Linear Algebra Essentials

Vectors: The Building Block

A vector is an ordered list of numbers. In RAG systems, every piece of text is converted into a vector—these are called embeddings.

Vector Representation

A vector $\vec{v}$ with $n$ dimensions:

\[\vec{v} = \begin{bmatrix} v_1 \\ v_2 \\ v_3 \\ \vdots \\ v_n \end{bmatrix}\]
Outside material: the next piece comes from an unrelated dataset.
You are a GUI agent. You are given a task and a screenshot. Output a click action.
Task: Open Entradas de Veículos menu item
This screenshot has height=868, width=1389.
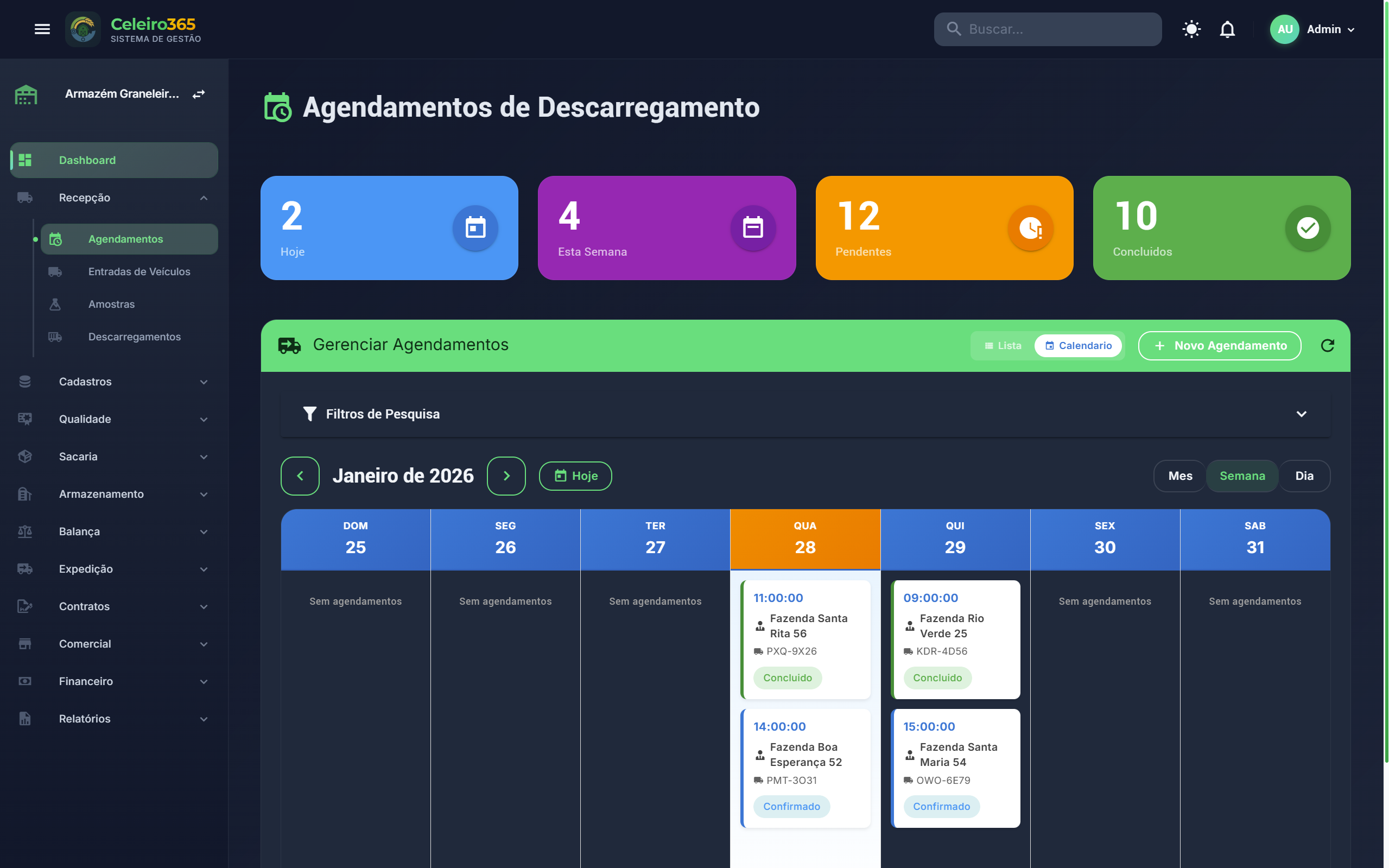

Example: A 3-dimensional vector representing a point in space:

\[\vec{v} = \begin{bmatrix} 2 \\ 3 \\ 1 \end{bmatrix}\]

In Python:

import numpy as np
v = np.array([2, 3, 1])
print(v.shape)  # (3,)

Vector Operations

Addition

Vectors add element-wise:

\[\vec{u} + \vec{v} = \begin{bmatrix} u_1 + v_1 \\ u_2 + v_2 \\ \vdots \\ u_n + v_n \end{bmatrix}\]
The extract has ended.